Two of the earliest brick houses in the town, the Swan's Nest
Hotel and No. 5 Chapel Street, were both built in
or about 1673, and the bricks for the former are known to have been made on the site. About the same time a part of Bridge Street was also being rebuilt in brick. The fashion of
brick-fronting the timbered houses in the main streets had certainly come in by the beginning of the 18th century, and by
1730 a number of houses in High Street had been treated in this way.
A great part of Henley
Street was rebuilt or refronted c. 1750–80. Here the newly enlarged 'White Lion', built in
1753, set the fashion, which, so far as the corporation property was concerned, was probably due to a desire to improve the
appearance of the increasingly busy main road through the town to Birmingham.
The earliest plan of Stratford,
made by Samuel Winter about the middle of the 18th century, shows much the same concentration of houses as the 1590 survey.
A plan by Saunders, dated 1802, is almost identical with Winter's, but Swanwick's plan, c. 1830, shows the beginnings of expansion
beyond the borough limits. The first and most considerable development took place on the north side, beyond the Gild Pits.

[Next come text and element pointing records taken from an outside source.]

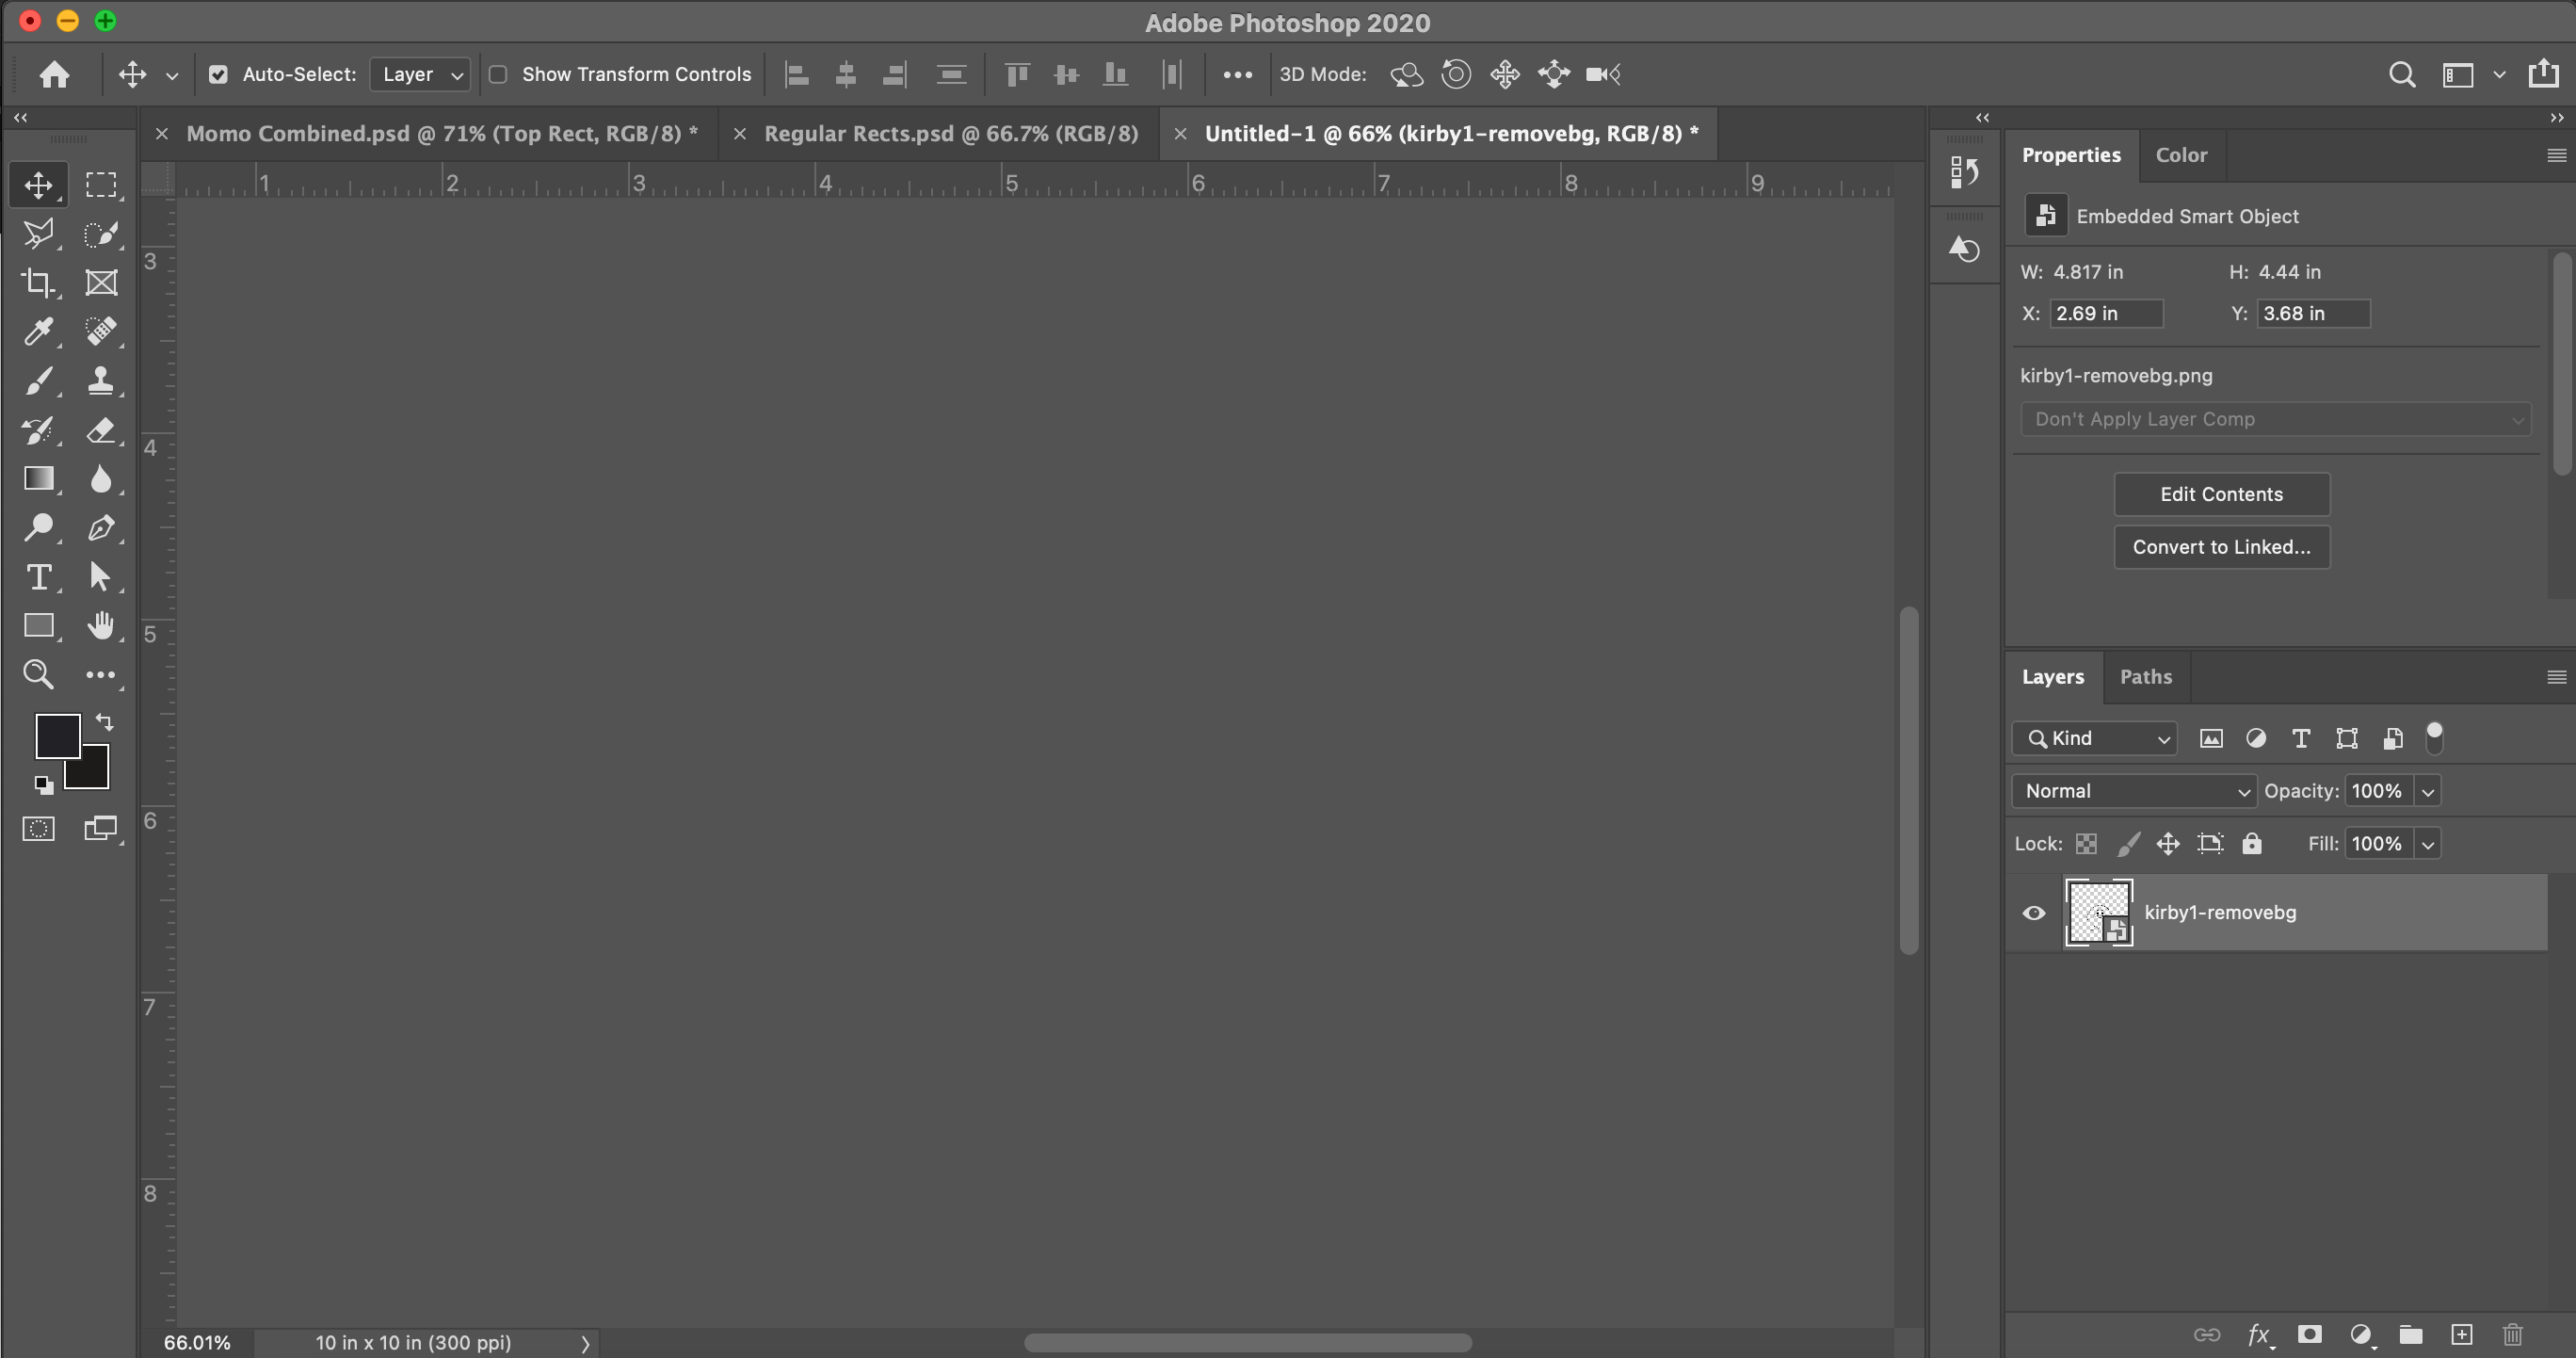Open the Normal blend mode dropdown
This screenshot has height=1358, width=2576.
pos(2134,791)
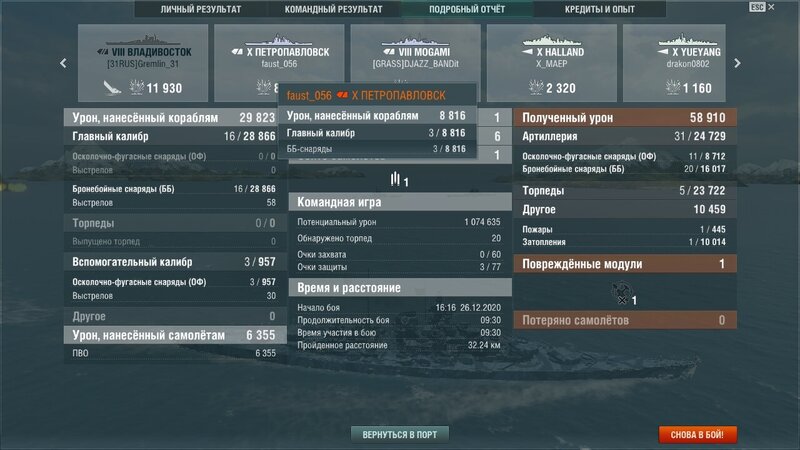Click the right arrow to show next ships
Image resolution: width=800 pixels, height=450 pixels.
(x=737, y=63)
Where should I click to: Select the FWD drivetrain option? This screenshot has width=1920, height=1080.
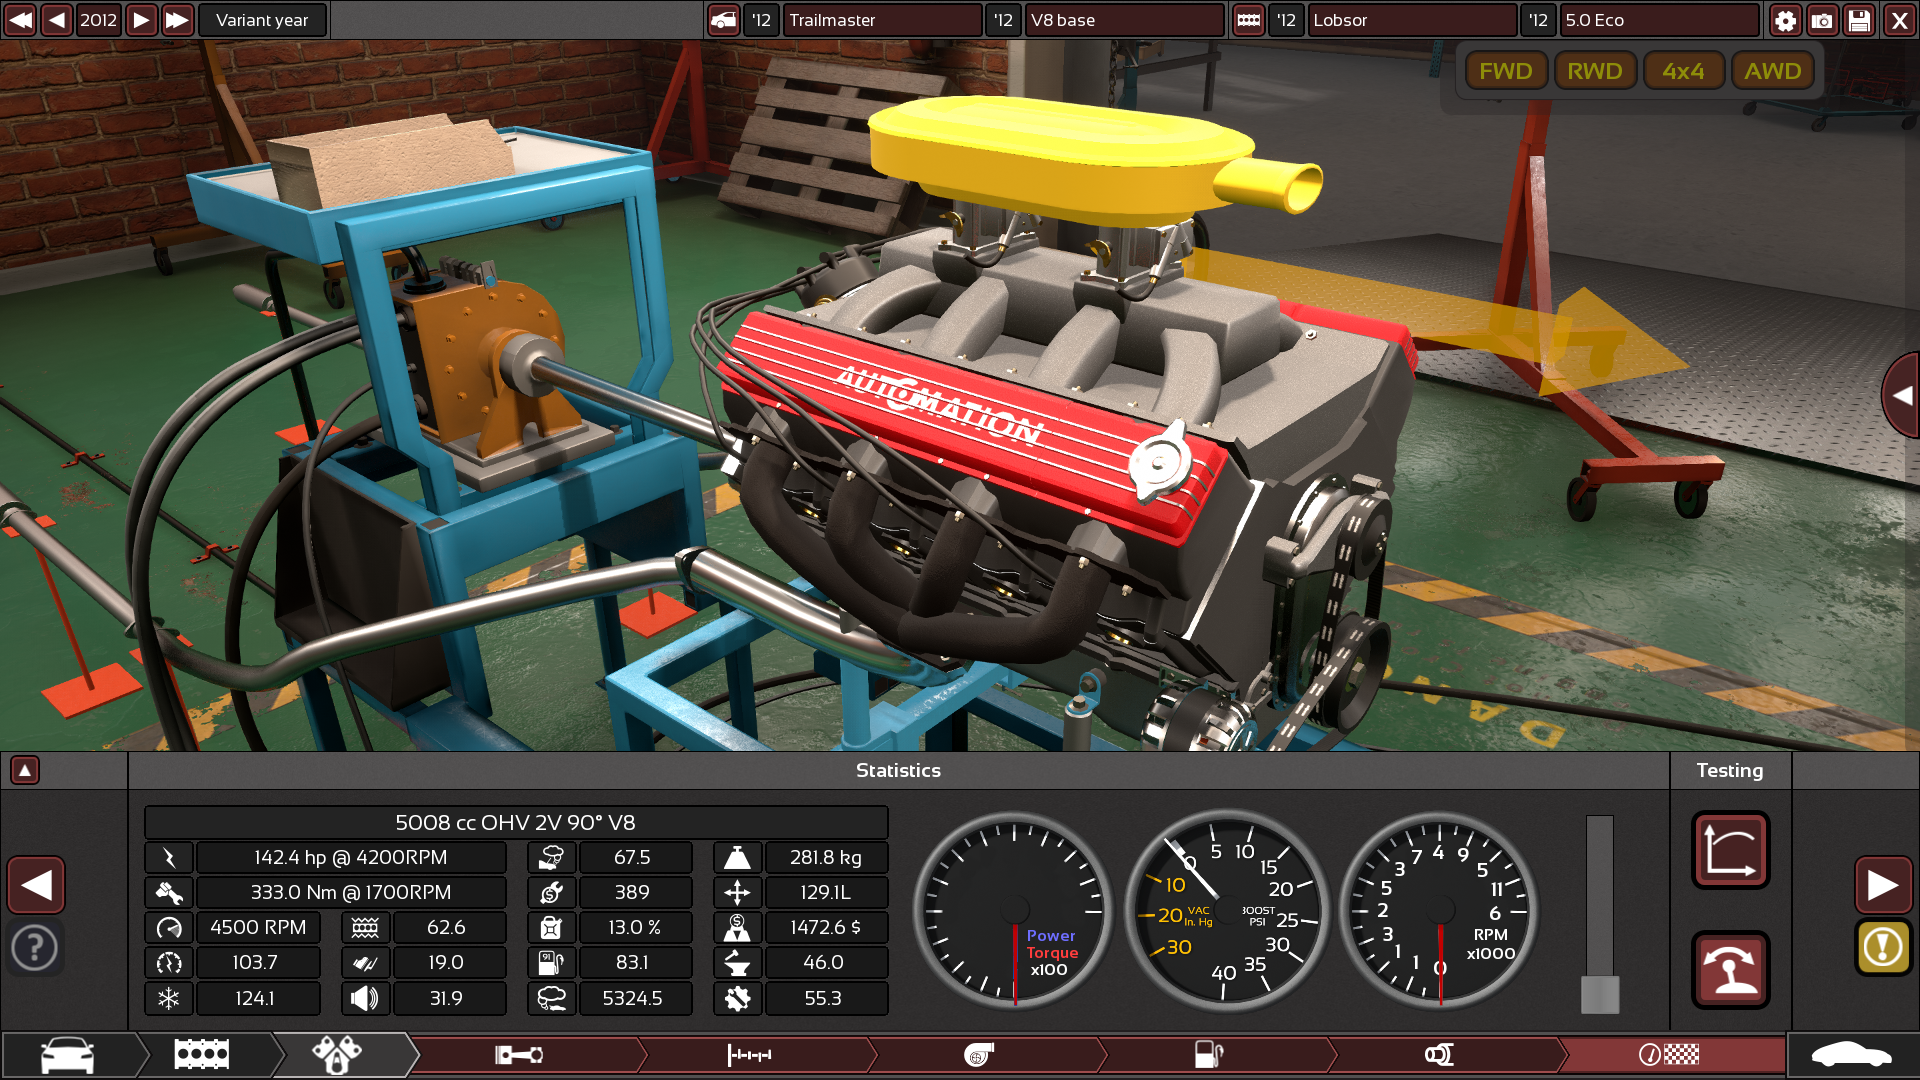point(1505,71)
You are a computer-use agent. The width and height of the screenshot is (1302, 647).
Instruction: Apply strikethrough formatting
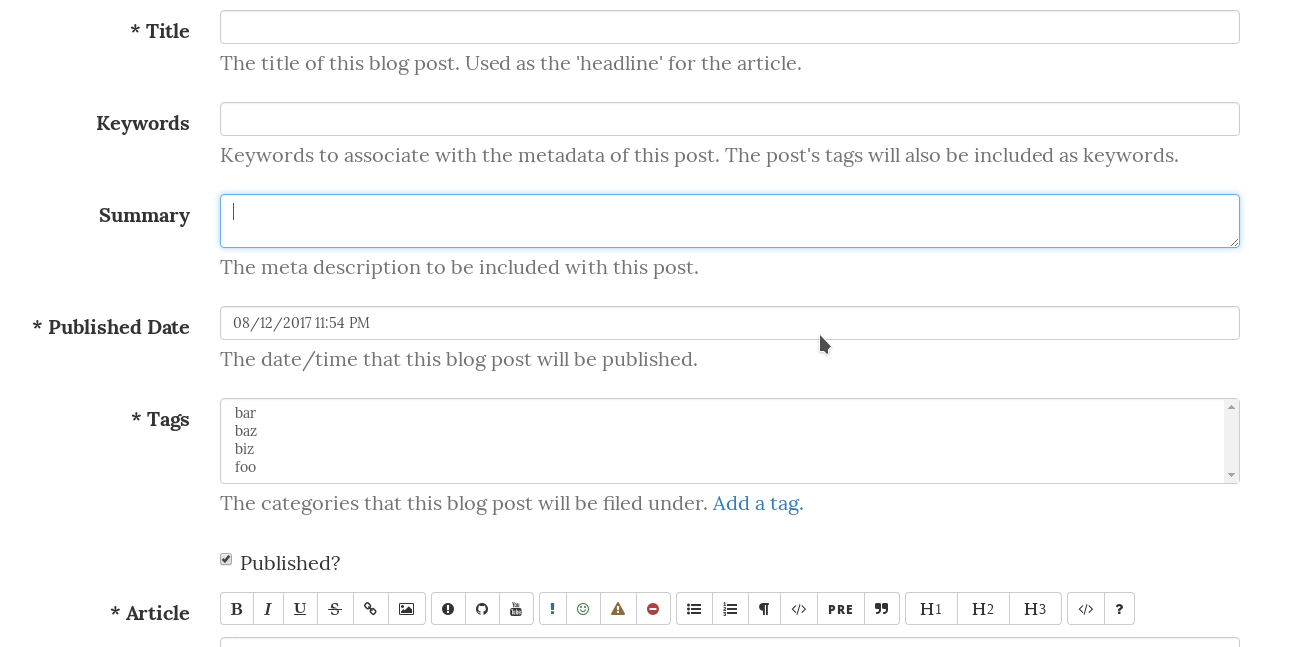pyautogui.click(x=335, y=608)
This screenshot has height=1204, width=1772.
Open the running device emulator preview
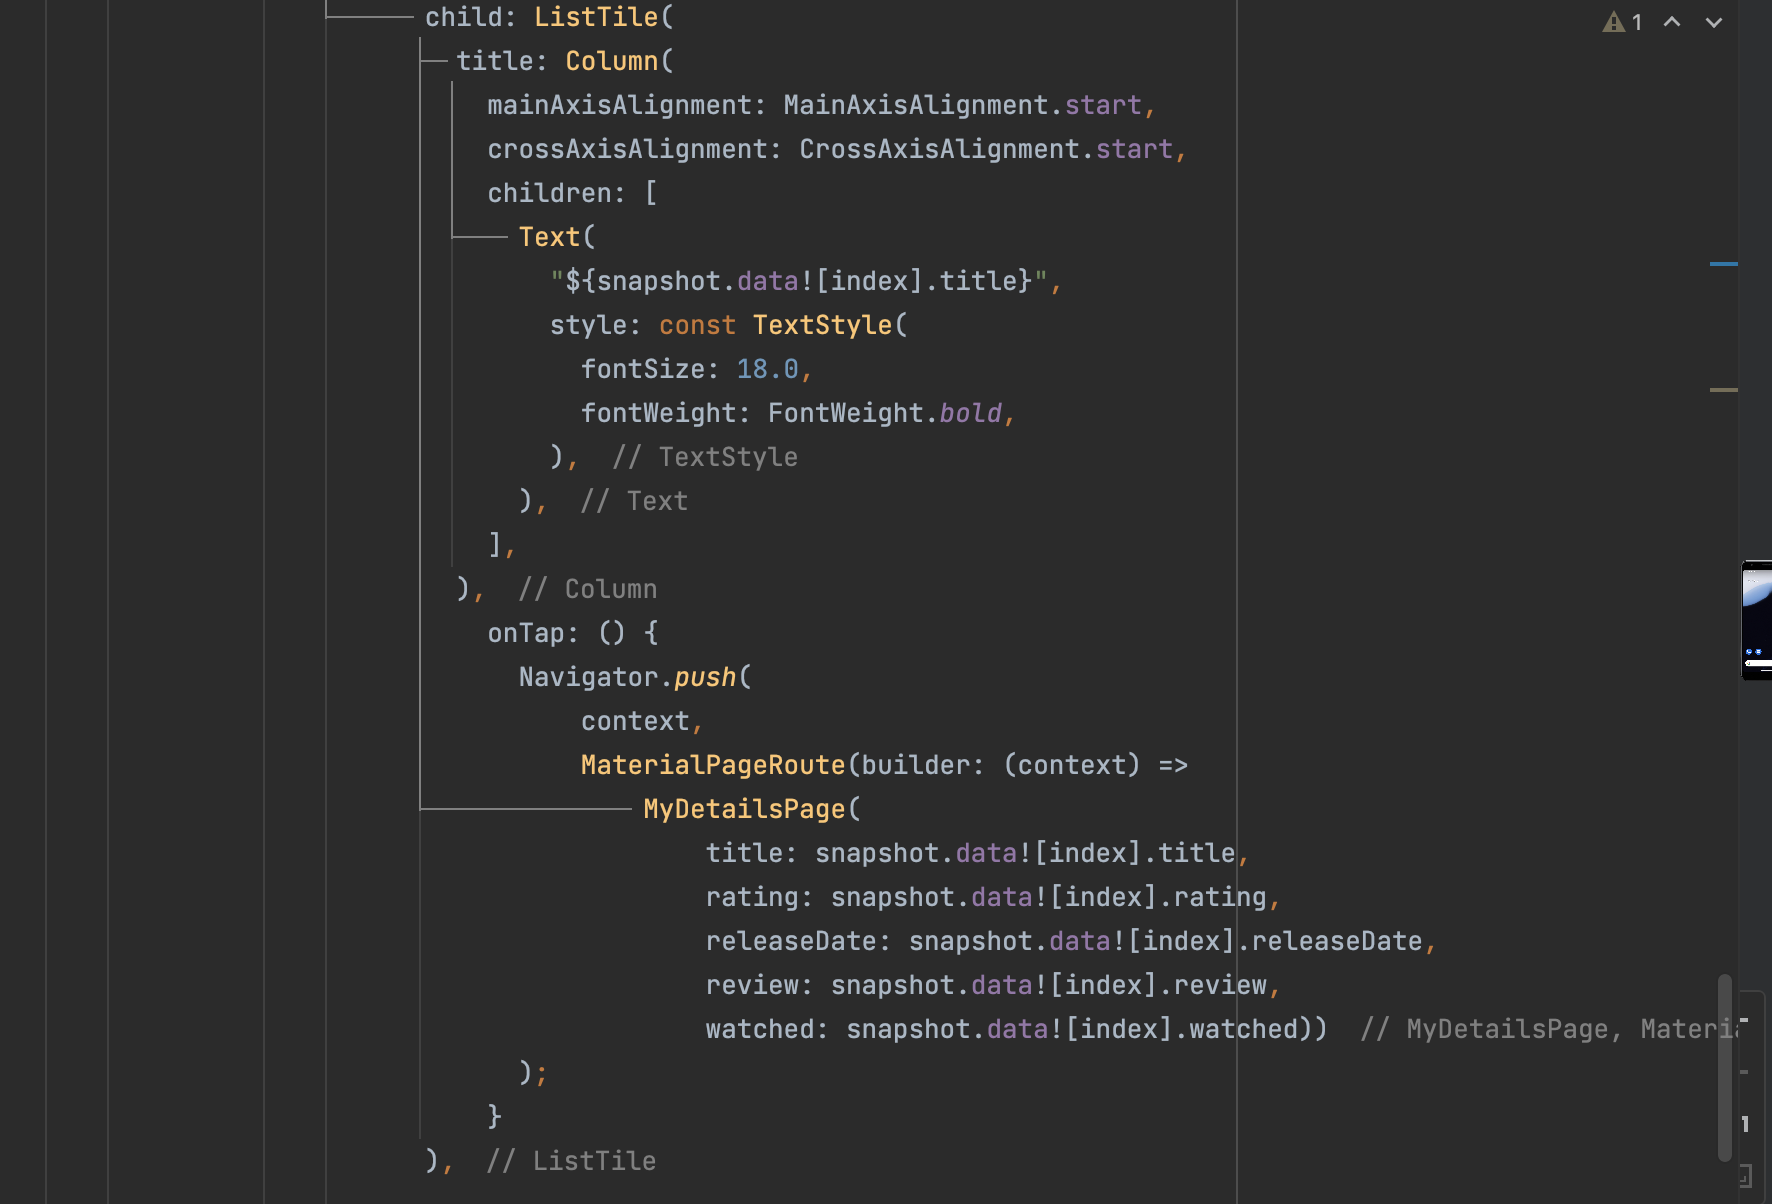click(1755, 620)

Here John Payton of the 'White Lion' laid out John Street,
Payton Street, and other streets on land allotted
to him in the inclosure. The completion of the canal in 1816 greatly enhanced the importance of this colony, which is marked
by Swanwick as the New Town. Direct communication with the centre of the old town was made by the cutting of Union Street through the hitherto continuous north side of Bridge Street and Henley Street
in 1830.
At the same time a new semi-industrial area was developing along
the Birmingham road, and the 1830's saw the growth of a residential suburb along the Warwick road, though here expansion was limited, as it still is, by the
Welcombe estate. To the west of the town the process was much slower, and though the laying-out of Mansell Street, originally a foot-path into the common fields, was contemplated in 1834
it was not effected until 1877. College Street was already cut across the old College grounds by 1830 and the small streets
on the south side of College Lane were in process
of being laid out.
The Clopton Bridge
The crossing of the Avon, from which Stratford takes its name, has been of importance ever since Roman times. The first mention
of a bridge here occurs in 1235, when John son of John de Clifford confirmed a grant made by Alice his mother to William,
brother of Richard the Bridge Keeper, of the house on the bridge held by William Askestel. It
is referred to as the Great Bridge
in 1269.
In 1363 William de Buntanesdale and William del Cley obtained
a grant of pontage for three years for the repair of the bridge, which was broken down. At the south end of the bridge was
a chapel of St. Mary Magdalen, and a hermitage, probably on the site of the present Swan's Nest Hotel. According to Dugdale,
the hermitage was endowed by the Powers of Clifford with land for the repair of the bridge and these grants were confirmed
by Thomas Power when he constituted John Rawlyn to be hermit in 1444.